[Start of Attachment]

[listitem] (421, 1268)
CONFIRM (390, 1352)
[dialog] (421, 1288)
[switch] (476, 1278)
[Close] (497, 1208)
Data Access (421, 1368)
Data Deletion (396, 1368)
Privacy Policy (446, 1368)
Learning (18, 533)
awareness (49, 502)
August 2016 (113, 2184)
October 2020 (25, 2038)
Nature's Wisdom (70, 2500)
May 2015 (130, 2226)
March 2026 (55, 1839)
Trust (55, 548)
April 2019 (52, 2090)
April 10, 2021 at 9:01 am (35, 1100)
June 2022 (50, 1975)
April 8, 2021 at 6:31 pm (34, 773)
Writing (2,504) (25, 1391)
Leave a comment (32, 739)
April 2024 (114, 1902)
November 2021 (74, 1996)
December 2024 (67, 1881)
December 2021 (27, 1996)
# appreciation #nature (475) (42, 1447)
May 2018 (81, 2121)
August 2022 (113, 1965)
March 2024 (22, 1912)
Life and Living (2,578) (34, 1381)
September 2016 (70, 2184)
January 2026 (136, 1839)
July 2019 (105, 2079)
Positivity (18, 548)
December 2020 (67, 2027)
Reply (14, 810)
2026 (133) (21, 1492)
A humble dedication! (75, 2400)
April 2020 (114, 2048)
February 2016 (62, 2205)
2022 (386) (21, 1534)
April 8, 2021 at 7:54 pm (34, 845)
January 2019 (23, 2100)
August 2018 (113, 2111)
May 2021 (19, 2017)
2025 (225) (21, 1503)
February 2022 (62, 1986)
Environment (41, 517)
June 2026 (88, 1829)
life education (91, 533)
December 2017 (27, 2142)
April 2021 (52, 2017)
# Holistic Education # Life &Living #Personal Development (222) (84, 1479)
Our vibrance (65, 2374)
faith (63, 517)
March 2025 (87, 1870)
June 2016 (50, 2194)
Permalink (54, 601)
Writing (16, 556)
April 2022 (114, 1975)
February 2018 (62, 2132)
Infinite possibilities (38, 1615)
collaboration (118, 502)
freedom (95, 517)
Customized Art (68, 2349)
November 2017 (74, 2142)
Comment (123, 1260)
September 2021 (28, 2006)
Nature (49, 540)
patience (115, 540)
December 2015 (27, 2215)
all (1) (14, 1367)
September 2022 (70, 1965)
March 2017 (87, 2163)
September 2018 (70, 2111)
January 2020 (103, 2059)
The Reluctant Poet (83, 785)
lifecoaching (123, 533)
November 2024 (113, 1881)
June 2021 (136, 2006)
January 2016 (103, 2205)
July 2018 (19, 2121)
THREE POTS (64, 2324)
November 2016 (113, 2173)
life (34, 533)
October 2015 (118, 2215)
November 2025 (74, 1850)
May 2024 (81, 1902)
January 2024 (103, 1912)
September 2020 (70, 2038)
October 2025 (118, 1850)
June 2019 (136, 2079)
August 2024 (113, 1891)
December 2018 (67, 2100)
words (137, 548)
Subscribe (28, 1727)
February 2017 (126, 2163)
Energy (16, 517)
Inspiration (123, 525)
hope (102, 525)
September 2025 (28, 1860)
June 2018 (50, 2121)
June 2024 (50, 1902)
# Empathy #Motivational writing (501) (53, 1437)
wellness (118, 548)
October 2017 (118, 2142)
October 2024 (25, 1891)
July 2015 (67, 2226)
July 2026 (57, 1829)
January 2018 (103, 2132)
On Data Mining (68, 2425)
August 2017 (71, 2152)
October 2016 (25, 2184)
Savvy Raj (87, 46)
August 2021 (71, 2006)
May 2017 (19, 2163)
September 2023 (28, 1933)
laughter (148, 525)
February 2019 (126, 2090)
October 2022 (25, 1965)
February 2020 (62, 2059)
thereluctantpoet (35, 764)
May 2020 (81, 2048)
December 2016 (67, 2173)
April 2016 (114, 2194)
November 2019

[End of Attachment]

• [Task directions]:
The listing above is to be transcribed in full, with no line omitted.

• [Solution for this exercise]:
[listitem] (421, 1268)
CONFIRM (390, 1352)
[dialog] (421, 1288)
[switch] (476, 1278)
[Close] (497, 1208)
Data Access (421, 1368)
Data Deletion (396, 1368)
Privacy Policy (446, 1368)
Learning (18, 533)
awareness (49, 502)
August 2016 (113, 2184)
October 2020 (25, 2038)
Nature's Wisdom (70, 2500)
May 2015 (130, 2226)
March 2026 (55, 1839)
Trust (55, 548)
April 2019 (52, 2090)
April 10, 2021 at 9:01 am (35, 1100)
June 2022 (50, 1975)
April 8, 2021 at 6:31 pm (34, 773)
Writing (2,504) (25, 1391)
Leave a comment (32, 739)
April 2024 (114, 1902)
November 2021 (74, 1996)
December 2024 (67, 1881)
December 2021 (27, 1996)
# appreciation #nature (475) (42, 1447)
May 2018 (81, 2121)
August 2022 (113, 1965)
March 2024 (22, 1912)
Life and Living (2,578) (34, 1381)
September 2016 (70, 2184)
January 2026 (136, 1839)
July 2019 (105, 2079)
Positivity (18, 548)
December 2020 (67, 2027)
Reply (14, 810)
2026 (133) (21, 1492)
A humble dedication! (75, 2400)
April 2020 (114, 2048)
February 2016 (62, 2205)
2022 (386) (21, 1534)
April 8, 2021 at 7:54 pm (34, 845)
January 2019 (23, 2100)
August 2018 (113, 2111)
May 2021 (19, 2017)
2025 (225) (21, 1503)
February 2022 (62, 1986)
Environment (41, 517)
June 2026 (88, 1829)
life education (91, 533)
December 2017 (27, 2142)
April 2021 (52, 2017)
# Holistic Education # Life &Living #Personal Development (222) (84, 1479)
Our vibrance (65, 2374)
faith (63, 517)
March 2025 (87, 1870)
June 2016 (50, 2194)
Permalink (54, 601)
Writing (16, 556)
April 2022 (114, 1975)
February 2018 (62, 2132)
Infinite possibilities (38, 1615)
collaboration (118, 502)
freedom (95, 517)
Customized Art (68, 2349)
November 2017 (74, 2142)
Comment (123, 1260)
September 2021 (28, 2006)
Nature (49, 540)
patience (115, 540)
December 2015 (27, 2215)
all (1) (14, 1367)
September 2022 (70, 1965)
March 2017 (87, 2163)
September 2018 (70, 2111)
January 2020 (103, 2059)
The Reluctant Poet (83, 785)
lifecoaching (123, 533)
November 2024 (113, 1881)
June 2021 (136, 2006)
January 2016 (103, 2205)
July 2018 (19, 2121)
THREE POTS (64, 2324)
November 2016 (113, 2173)
life (34, 533)
October 2015 (118, 2215)
November 2025 (74, 1850)
May 2024 (81, 1902)
January 2024 (103, 1912)
September 2020 (70, 2038)
October 2025 (118, 1850)
June 2019 (136, 2079)
August 2024 (113, 1891)
December 2018 (67, 2100)
words (137, 548)
Subscribe (28, 1727)
February 2017 (126, 2163)
Energy (16, 517)
Inspiration (123, 525)
hope (102, 525)
September 2025 (28, 1860)
June 2018 (50, 2121)
June 2024 (50, 1902)
# Empathy #Motivational writing (501) (53, 1437)
wellness (118, 548)
October 2017 (118, 2142)
October 2024 (25, 1891)
July 2015 (67, 2226)
July 2026 (57, 1829)
January 2018 (103, 2132)
On Data Mining (68, 2425)
August 2017 (71, 2152)
October 2016 (25, 2184)
Savvy Raj (87, 46)
August 2021 (71, 2006)
May 2017 (19, 2163)
September 2023 (28, 1933)
laughter (148, 525)
February 2019 (126, 2090)
October 2022 (25, 1965)
February 2020 (62, 2059)
thereluctantpoet (35, 764)
May 2020 (81, 2048)
December 2016 (67, 2173)
April 2016 (114, 2194)
November 2019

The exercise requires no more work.